You can identify the outliers as those points too deviating from the main PCs.

You learnt **two possible methods** to implement this idea (see Prof. Stella's slides nn.13-15):

1.   use a **threshold on the reconstruction errors** --> "Objects with large reconstruction errors are anomalies"
2.   use the **Chi-square distribution**  --> "An observation is anomalous if, for a given significance level alpha, the sum of the squared values of its projection on the first q PCs is larger than X^2_q(alpha).

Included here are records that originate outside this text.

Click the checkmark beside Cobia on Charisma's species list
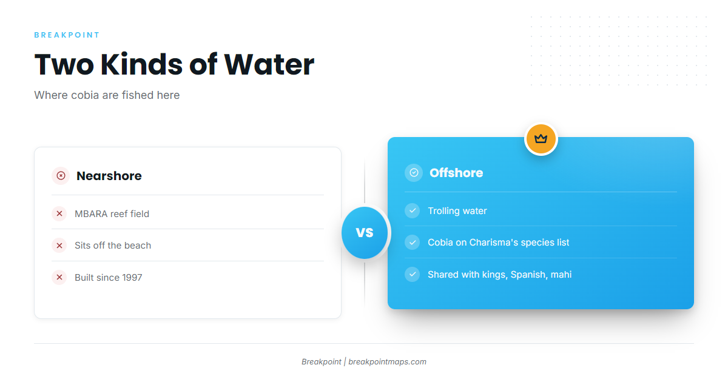 413,243
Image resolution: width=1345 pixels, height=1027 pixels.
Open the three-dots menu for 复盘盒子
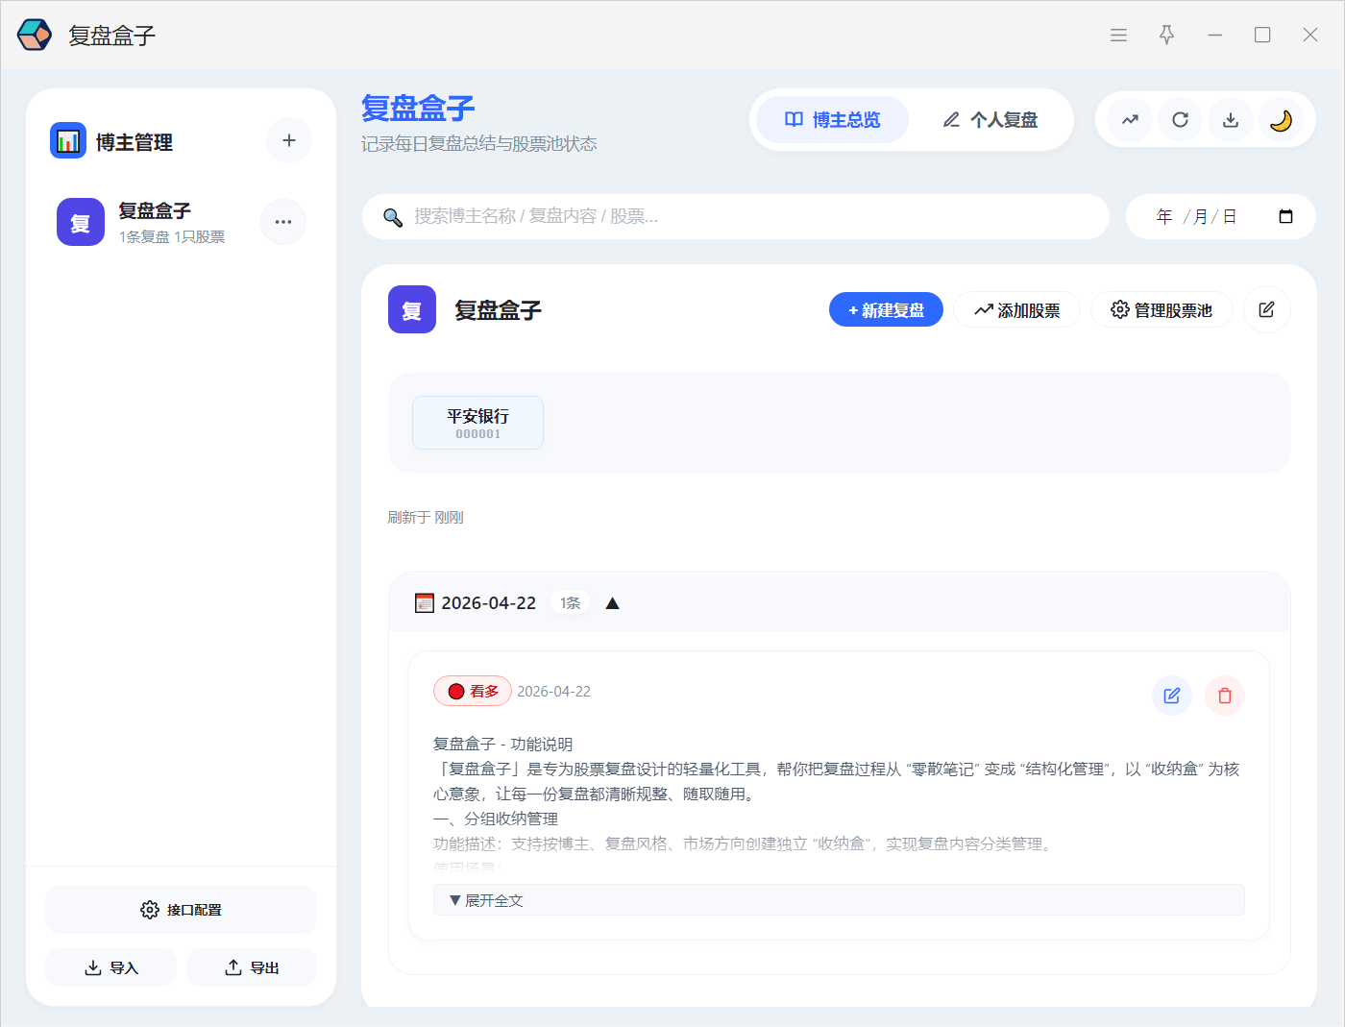point(283,222)
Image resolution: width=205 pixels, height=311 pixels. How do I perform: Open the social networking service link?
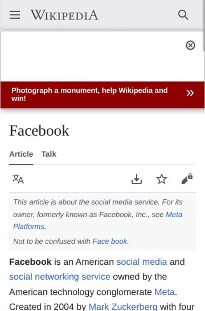coord(60,277)
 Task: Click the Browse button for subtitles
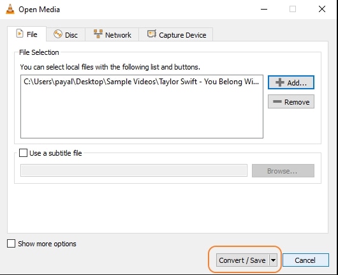pos(283,171)
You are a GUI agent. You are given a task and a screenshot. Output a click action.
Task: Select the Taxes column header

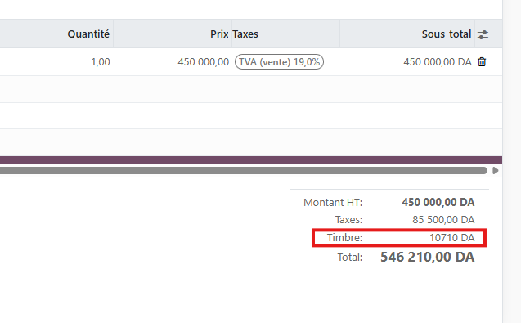pyautogui.click(x=245, y=34)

Here, you can try either one of the two.

In [None]:
from sklearn.decomposition import PCA

# Design parameters
NCOMP = ...    # number of components

# Apply the algo
pca = PCA(n_components=NCOMP)
pca_result = pca.fit_transform(YOURDATA)
print('PCA: explained variation per principal component: {}'.format(pca.explained_variance_ratio_.round(2)))

# Compute the reconstruction error for every data point
#
#

In [None]:
# Identify the outliers as those points too deviating from the main PCs. Hint: see Prof. Stella's slides nn.13-15
# 1: use a threshold                  --> "Objects with large reconstruction errors are anomalies"
# 2: use the Chi-square distribution  --> "An observation is anomalous if, for a given significance level alpha, the sum of the squared values of its projection on the first q PCs
#                                         (normalized over the corresponding eigenvalues) is greater that the value of the Chi-square distribution in alpha."
#
#
#
#

In [None]:
# Verify the outlier detection, count and label the outliers
figPCA = plt.figure('PCA decomposition', figsize=(8,5))
# your plot
# add axes labels, title, legend (if needed), grid
plt.show()

In [None]:
# Labelling
PCA_labels =

In [None]:
# Count the no. of outliers
countPCA = ...
print(countPCA)

In [None]:
# Visualize the solution in a 2D scatterplot or PCA/tSNE plot (use BLACK for OUTLIERS, yellow for inliers)
#
#
#

# **Step 4**: Compare the above solutions
Hint: verify agreement or mismatches among the different algorithms (e.g., visual inspection, Rand index on labels, ...).


# **Step 5**: Validate your solutions using the TRUE labels
Hint: use visual inspection, Rand index on labels, confusion matrix.

In [None]:
# Load TRUE labels
#

In [None]:
# Supervised validation
#

# _This it the end of Lab session #09_ ✅


## Utility functions

Retrieve utility functions from previous labs, if needed.